=== DIRECTIONS FOR THIS TASK ===
The result should be an exact copy of only the lines from the one with "Task: Click the Single-Core Score header" through the last line of the data below, with pictures omitted.

=== RAW DATA ===
______

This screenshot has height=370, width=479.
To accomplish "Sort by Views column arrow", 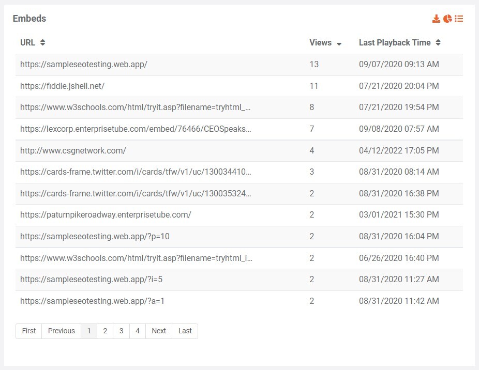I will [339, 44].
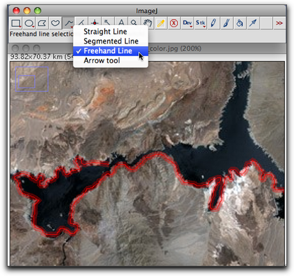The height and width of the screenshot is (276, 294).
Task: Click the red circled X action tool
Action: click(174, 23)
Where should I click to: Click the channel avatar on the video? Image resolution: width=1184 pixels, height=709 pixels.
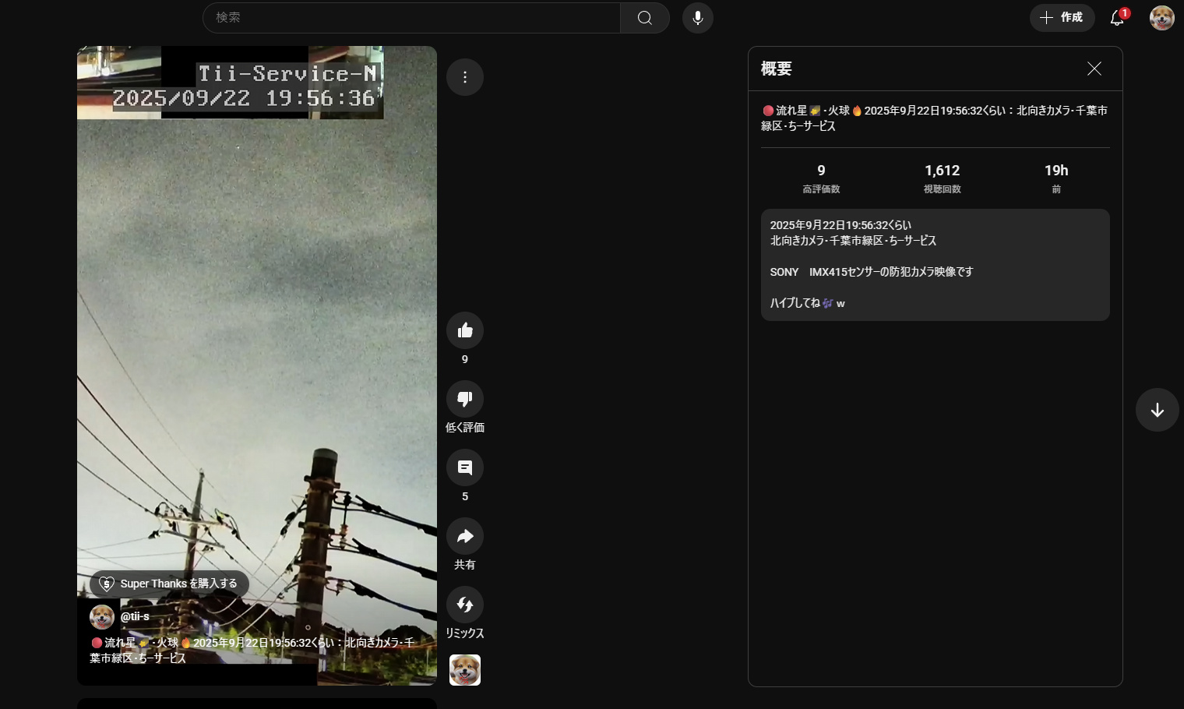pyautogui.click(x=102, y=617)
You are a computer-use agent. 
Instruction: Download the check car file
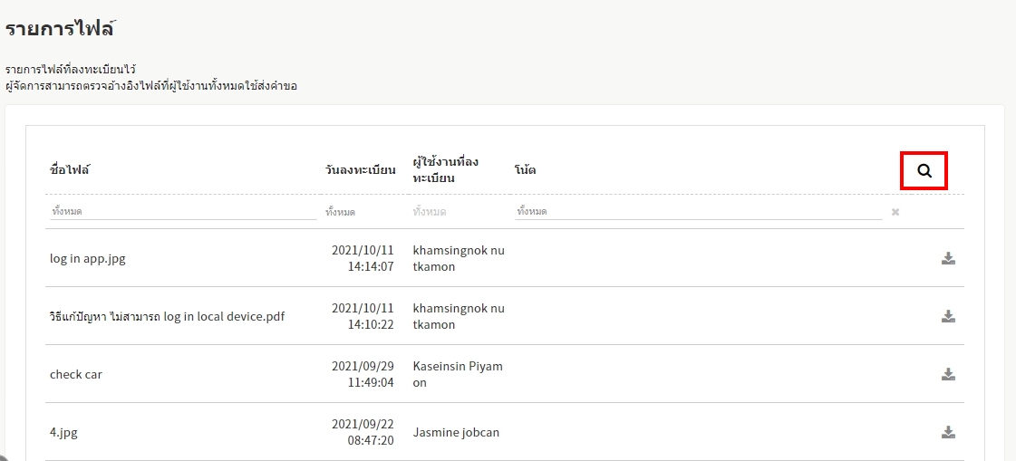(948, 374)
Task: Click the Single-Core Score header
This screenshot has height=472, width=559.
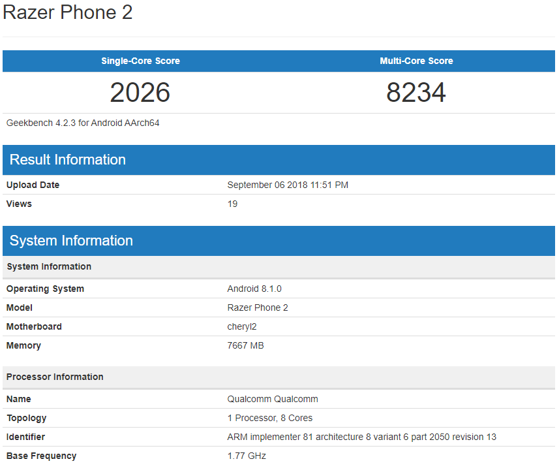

______

=== RESULT OF THIS TASK ===
Task: Click the Single-Core Score header
This screenshot has height=472, width=559.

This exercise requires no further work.